## What you should do
Copy out, word for word, the lines of the records from the line containing "500x395 pixels. At" through the line containing "pyautogui.click(x=184, y=192)", including both of those lines.

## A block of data

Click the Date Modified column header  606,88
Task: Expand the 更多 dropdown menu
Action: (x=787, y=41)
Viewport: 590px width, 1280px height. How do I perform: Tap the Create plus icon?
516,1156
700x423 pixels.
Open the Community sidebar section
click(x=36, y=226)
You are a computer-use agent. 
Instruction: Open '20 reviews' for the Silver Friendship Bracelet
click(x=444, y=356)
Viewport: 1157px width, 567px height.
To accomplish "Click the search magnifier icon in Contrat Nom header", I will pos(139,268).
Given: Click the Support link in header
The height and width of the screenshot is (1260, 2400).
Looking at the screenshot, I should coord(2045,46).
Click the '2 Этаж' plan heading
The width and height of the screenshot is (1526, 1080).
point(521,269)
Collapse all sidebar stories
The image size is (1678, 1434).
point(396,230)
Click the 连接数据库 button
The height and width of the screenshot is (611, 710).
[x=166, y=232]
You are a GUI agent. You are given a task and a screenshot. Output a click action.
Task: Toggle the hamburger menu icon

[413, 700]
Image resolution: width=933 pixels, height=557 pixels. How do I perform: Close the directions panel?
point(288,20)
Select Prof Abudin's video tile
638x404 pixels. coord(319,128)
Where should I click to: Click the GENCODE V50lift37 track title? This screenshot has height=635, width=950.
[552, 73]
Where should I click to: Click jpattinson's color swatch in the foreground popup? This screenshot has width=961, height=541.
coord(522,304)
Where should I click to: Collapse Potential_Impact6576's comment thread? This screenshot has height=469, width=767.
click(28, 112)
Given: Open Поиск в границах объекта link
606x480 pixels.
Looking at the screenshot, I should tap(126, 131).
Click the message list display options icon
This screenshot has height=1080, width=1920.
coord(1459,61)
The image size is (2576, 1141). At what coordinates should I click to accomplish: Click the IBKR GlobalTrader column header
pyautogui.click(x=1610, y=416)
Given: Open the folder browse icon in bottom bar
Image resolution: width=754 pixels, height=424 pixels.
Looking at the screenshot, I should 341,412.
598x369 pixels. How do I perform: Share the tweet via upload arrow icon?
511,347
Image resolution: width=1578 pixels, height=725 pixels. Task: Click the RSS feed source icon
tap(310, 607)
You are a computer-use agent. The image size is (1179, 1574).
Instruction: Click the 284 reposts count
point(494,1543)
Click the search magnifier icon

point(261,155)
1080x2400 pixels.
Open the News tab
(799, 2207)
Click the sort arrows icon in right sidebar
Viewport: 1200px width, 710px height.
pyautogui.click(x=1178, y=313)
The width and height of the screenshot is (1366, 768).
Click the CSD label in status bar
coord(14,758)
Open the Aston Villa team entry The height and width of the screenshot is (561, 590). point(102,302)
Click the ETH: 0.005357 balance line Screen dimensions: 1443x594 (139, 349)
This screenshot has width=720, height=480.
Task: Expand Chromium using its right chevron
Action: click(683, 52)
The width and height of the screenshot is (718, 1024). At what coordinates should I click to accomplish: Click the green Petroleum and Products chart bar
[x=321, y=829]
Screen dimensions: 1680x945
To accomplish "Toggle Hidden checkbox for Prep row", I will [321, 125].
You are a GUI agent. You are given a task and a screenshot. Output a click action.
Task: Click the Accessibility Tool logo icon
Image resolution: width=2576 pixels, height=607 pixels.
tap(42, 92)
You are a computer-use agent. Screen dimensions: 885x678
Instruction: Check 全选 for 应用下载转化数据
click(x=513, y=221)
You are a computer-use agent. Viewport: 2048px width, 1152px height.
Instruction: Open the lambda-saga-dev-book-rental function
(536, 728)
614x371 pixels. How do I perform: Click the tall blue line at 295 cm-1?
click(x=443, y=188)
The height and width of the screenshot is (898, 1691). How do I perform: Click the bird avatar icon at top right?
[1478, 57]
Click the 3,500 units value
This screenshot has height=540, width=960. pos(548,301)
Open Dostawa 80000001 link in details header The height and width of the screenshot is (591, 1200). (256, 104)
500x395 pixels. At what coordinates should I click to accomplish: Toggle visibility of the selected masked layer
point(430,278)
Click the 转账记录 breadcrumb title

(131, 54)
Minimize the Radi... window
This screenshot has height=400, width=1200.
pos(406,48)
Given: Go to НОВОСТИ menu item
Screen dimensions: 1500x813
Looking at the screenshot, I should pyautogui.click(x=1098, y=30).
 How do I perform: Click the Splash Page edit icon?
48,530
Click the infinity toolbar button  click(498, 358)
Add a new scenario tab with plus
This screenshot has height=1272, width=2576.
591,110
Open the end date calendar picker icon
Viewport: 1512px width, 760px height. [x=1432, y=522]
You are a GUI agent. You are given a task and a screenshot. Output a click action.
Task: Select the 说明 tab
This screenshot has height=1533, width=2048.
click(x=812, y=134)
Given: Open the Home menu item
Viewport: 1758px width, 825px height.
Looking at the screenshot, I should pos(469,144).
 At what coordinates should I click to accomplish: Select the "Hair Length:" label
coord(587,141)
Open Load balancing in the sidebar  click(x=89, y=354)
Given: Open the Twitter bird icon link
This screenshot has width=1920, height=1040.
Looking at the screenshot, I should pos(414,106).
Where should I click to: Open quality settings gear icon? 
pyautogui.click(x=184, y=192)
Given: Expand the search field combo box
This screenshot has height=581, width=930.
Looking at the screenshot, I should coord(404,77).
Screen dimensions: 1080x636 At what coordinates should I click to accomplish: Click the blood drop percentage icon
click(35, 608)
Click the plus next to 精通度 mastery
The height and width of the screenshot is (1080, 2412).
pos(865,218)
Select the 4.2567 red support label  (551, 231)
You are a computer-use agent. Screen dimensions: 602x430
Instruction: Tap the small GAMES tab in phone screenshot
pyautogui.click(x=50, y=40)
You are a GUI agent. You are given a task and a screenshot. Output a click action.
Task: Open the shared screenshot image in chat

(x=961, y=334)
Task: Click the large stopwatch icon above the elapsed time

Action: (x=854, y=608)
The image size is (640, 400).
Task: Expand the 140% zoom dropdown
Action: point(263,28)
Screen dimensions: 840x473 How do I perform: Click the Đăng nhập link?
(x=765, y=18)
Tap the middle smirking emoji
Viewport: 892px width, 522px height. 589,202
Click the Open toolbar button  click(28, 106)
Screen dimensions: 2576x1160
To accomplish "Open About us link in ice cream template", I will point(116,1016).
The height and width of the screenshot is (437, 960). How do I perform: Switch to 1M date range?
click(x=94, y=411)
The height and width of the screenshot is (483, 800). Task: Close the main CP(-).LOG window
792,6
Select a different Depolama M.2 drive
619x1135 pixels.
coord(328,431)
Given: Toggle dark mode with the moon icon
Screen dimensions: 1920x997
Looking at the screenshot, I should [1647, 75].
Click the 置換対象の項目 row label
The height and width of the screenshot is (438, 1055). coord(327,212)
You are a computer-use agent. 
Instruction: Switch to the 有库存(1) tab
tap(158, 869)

## Task response
500x395 pixels. At what coordinates should I click to accomplish: Toggle visibility of the selected masked layer
point(430,278)
Click the 转账记录 breadcrumb title

(131, 54)
Minimize the Radi... window
This screenshot has height=400, width=1200.
pos(406,48)
Given: Go to НОВОСТИ menu item
Screen dimensions: 1500x813
Looking at the screenshot, I should pyautogui.click(x=1098, y=30).
 How do I perform: Click the Splash Page edit icon?
48,530
Click the infinity toolbar button  click(498, 358)
Add a new scenario tab with plus
This screenshot has height=1272, width=2576.
591,110
Open the end date calendar picker icon
Viewport: 1512px width, 760px height. [x=1432, y=522]
You are a GUI agent. You are given a task and a screenshot. Output a click action.
Task: Select the 说明 tab
This screenshot has height=1533, width=2048.
click(x=812, y=134)
Given: Open the Home menu item
Viewport: 1758px width, 825px height.
Looking at the screenshot, I should pos(469,144).
 At what coordinates should I click to accomplish: Select the "Hair Length:" label
coord(587,141)
Open Load balancing in the sidebar  click(x=89, y=354)
Given: Open the Twitter bird icon link
This screenshot has width=1920, height=1040.
Looking at the screenshot, I should pos(414,106).
Where should I click to: Open quality settings gear icon? 
pyautogui.click(x=184, y=192)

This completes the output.